Work request |
Repeat, line for line, only the span that opens at the "537x397 pixels." line and closes at the final line below. Skip the pictures.

Excerpted data |

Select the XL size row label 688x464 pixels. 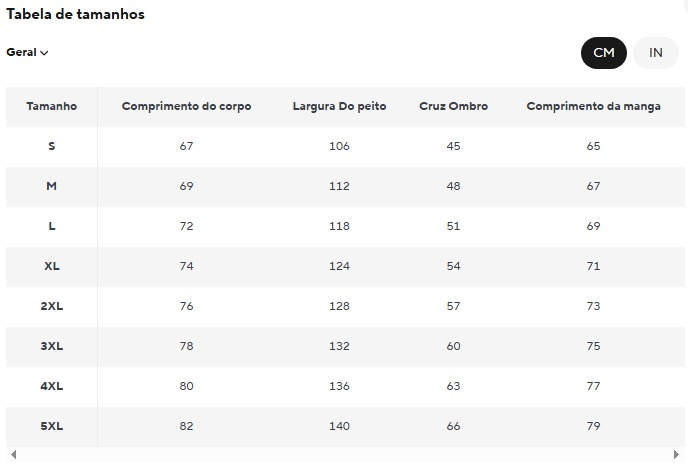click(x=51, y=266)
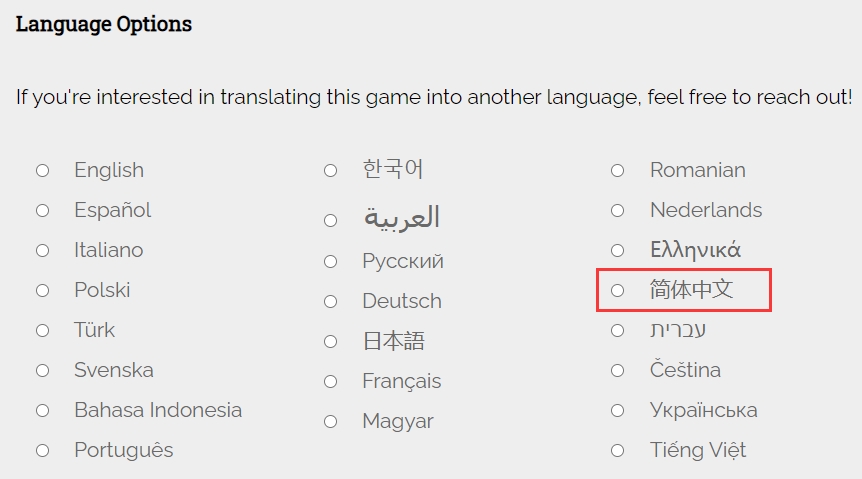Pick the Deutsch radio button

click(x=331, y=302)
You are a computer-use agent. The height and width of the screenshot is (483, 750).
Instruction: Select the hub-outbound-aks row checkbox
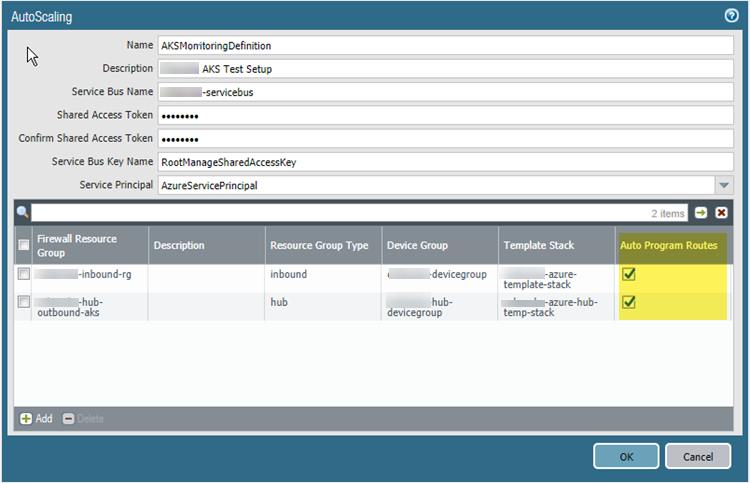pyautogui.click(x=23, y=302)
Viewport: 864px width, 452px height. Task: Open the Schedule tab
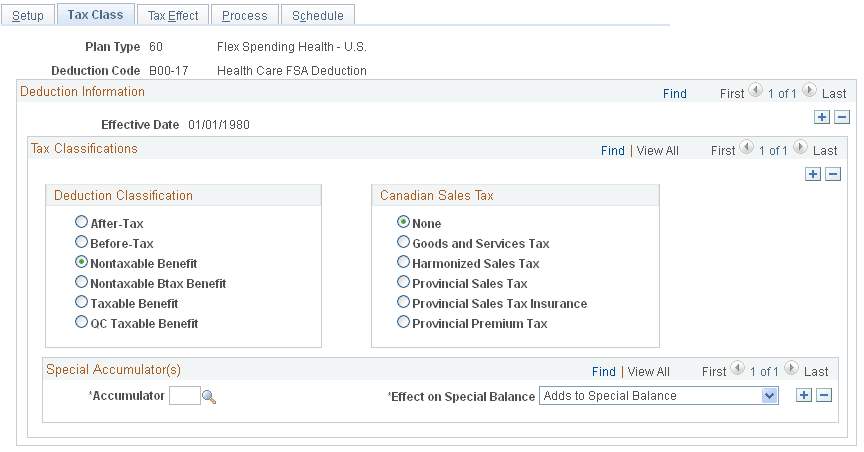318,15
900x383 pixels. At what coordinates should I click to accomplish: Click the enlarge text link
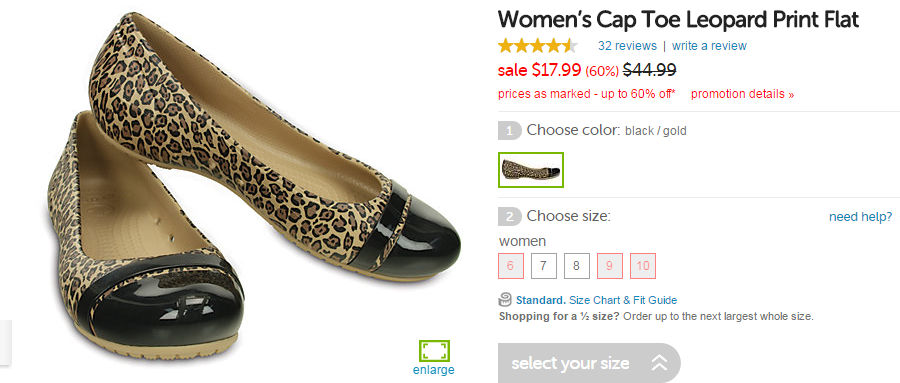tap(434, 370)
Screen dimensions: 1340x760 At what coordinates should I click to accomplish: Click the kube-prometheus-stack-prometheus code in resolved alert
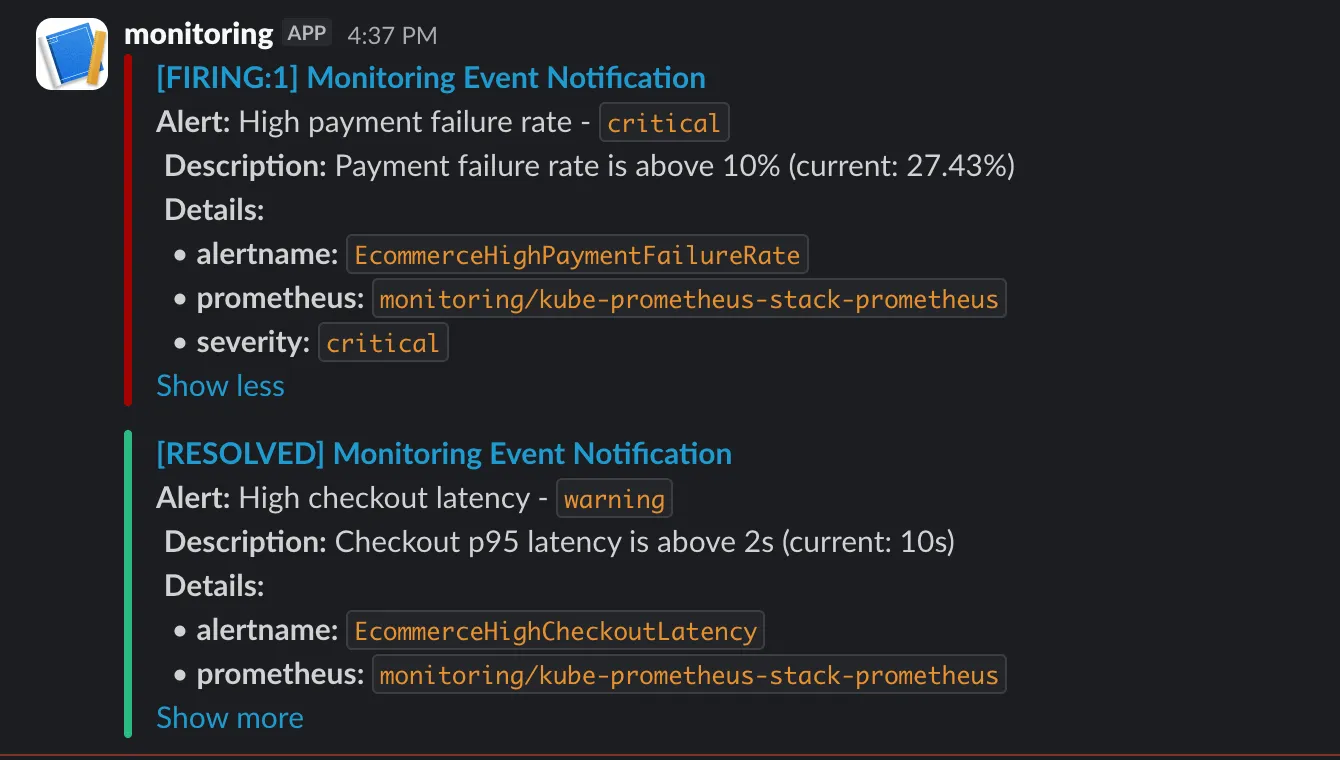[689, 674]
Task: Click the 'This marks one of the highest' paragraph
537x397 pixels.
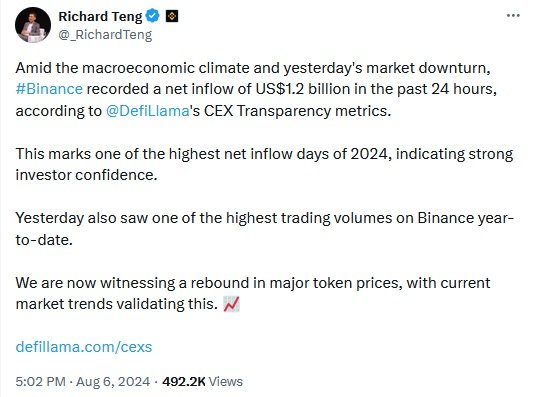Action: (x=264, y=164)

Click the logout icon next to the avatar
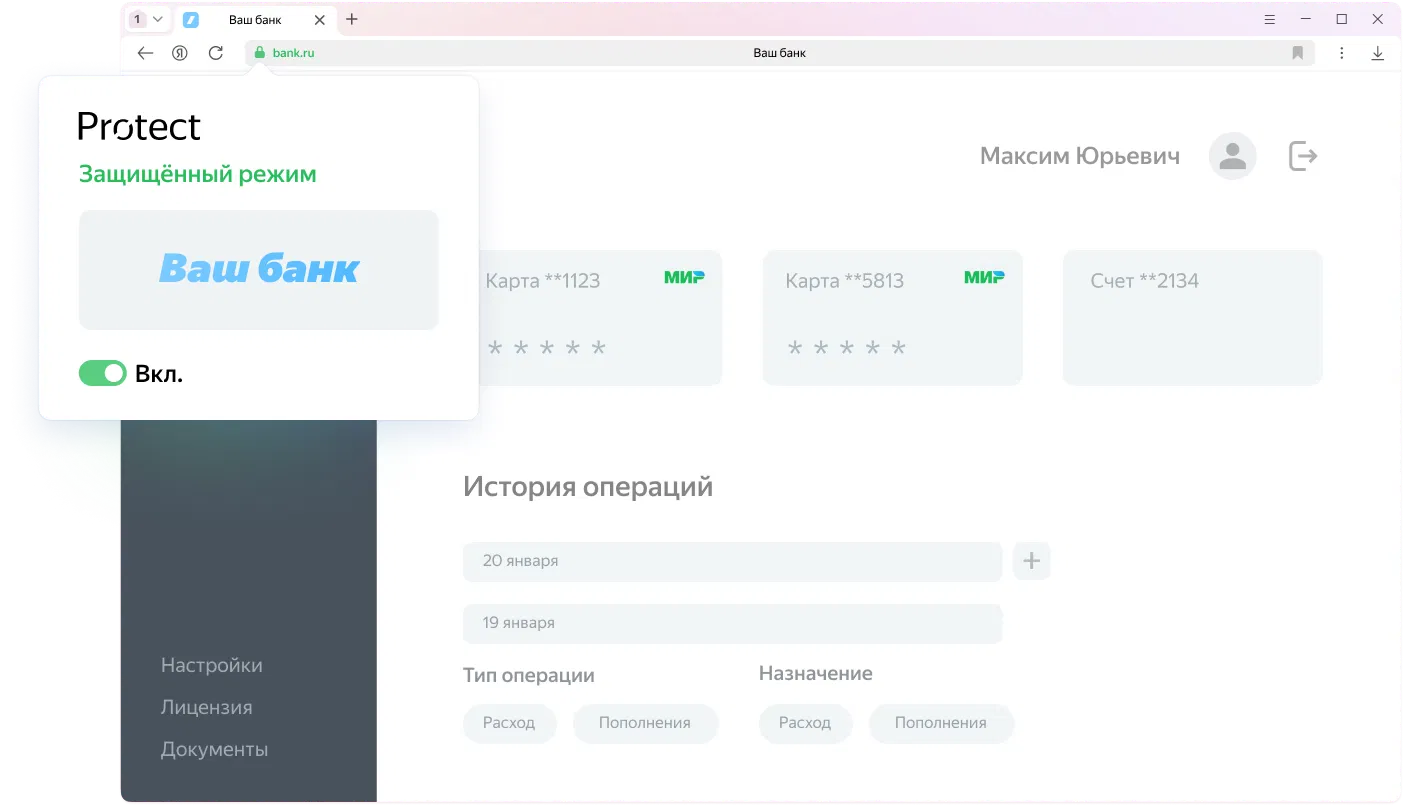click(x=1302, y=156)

Response |
537x397 pixels.
Action: (x=264, y=164)

Click the logout icon next to the avatar
click(x=1302, y=156)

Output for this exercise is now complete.